A great season from Parker, Milone and 3 unproven starters may prove difficult to duplicate if the A’s find themselves in the similar position next year. Injuries to Dallas Braden and Brett Anderson will have them up in the air with effectiveness, and as far as I’m concerned until I see limbs not falling off once they get to camp, then I can feel a bit better about the staff for next season. The latter, Brett Anderson, showed poise in his one offseason start but with injuries sidetracking him every year since 2009, it’s hard to get your hopes up too high. The front office “splurging” in this area would not be a bad idea, considering that they boast the lowest payroll in the league. I will eliminate Zack Greinke from the equation.  That leaves the option of Shaun Marcum, Jake Peavy, Hiroki Kuroda, Kyle Lohse, Edwin Jackson and Anibal Sanchez as the best “catch” that fits the Oakland Athletics. Each and every one of these players may want caviar that is a little too expensive for the A’s. and the A’s have no problem telling them to shop elsewhere. Hey, it’s not the worst thing to be a cheap date sometimes.

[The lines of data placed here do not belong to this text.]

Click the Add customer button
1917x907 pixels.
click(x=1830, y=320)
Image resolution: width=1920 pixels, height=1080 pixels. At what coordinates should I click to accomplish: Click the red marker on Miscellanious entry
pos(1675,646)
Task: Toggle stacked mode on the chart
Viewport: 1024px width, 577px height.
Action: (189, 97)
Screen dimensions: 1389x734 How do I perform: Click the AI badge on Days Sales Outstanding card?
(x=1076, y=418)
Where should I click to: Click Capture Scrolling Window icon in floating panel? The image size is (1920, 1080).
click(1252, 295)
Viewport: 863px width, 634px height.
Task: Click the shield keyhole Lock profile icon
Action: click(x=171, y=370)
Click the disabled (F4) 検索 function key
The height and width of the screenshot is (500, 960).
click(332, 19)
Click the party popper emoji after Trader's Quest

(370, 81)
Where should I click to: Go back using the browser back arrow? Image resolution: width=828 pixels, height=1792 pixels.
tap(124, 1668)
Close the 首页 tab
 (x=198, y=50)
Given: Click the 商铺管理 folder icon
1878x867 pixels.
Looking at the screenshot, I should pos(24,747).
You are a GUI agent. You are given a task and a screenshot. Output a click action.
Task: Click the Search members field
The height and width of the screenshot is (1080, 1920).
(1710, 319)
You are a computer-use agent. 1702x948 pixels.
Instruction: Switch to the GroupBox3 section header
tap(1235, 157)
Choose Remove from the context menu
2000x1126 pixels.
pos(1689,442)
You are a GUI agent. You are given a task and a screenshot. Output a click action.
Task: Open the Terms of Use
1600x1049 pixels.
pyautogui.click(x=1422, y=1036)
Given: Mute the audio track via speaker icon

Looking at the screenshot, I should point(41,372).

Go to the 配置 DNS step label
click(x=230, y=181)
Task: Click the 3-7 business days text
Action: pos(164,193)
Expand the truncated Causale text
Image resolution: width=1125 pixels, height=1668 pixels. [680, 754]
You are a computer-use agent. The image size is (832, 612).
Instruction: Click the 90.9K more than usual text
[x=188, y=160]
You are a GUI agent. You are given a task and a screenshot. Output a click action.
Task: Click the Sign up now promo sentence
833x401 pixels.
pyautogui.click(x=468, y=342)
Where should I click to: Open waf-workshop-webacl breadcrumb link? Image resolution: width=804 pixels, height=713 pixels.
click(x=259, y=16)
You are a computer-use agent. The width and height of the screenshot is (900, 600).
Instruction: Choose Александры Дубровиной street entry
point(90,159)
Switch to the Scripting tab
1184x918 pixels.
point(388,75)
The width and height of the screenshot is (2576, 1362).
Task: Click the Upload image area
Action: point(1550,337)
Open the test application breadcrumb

The dichotomy between both the Angels and Rangers whom are in the Athletics division may become the most entertaining and relevant thing to follow in the off-season rather than the actual Athletics if you’re an A’s fan. The modern day Murderer’s Row(boat) that the Texas Rangers have is sinking as Josh Hamilton looks to be on the outs, and the Los Angeles Angels may likewise lose Greinke. I don’t think it sits well with either team that the Oakland Athletics did so well with the payroll and pieces that they hoodwinked the division with. To be honest, I can’t exactly give the A’s better odds for next season as both teams will likely regroup, and you can’t ignore the fact that the Angels still have Mike Trout and Albert Pujols roaming around, waiting to bash any object that comes near.

Yoenis Cespedes (a rare A’s splurge) who has since become an avid fisherman that enjoys a hearty lunch of trout sashimi would have won rookie of the year any year but 2012. The next step for the Oakland Athletics offense which I haven’t talked about much since I don’t think it needs to be messed (unless an obvious upgrade) with will be the development of Derek Norris. The Yoenorris combination has a chance to become something special. If you add in Michael Choice and he succeeds at the MLB level, the sky is the limit (for the next few years).

A very early prediction has me inclined to say that the Angels who severely underperformed last season will take the division, and the A’s will battle it out with the Rangers for the 2nd best record. Of course these teams may look totally different by April, but as of now that’s what my head is telling me.

With Billy Beane running the show, the Athletics will always go against the grain. The reward will be richer, but how many players will go by the wayside if they fail to win in the relatively small time period they have before getting paid? Is it worth it in the long run when the 2003 Florida Marlins are the only low payroll team to win a championship recently? Will the farm surprise us yet again?

The Oakland Athletics are going to let the lack of money do the talking.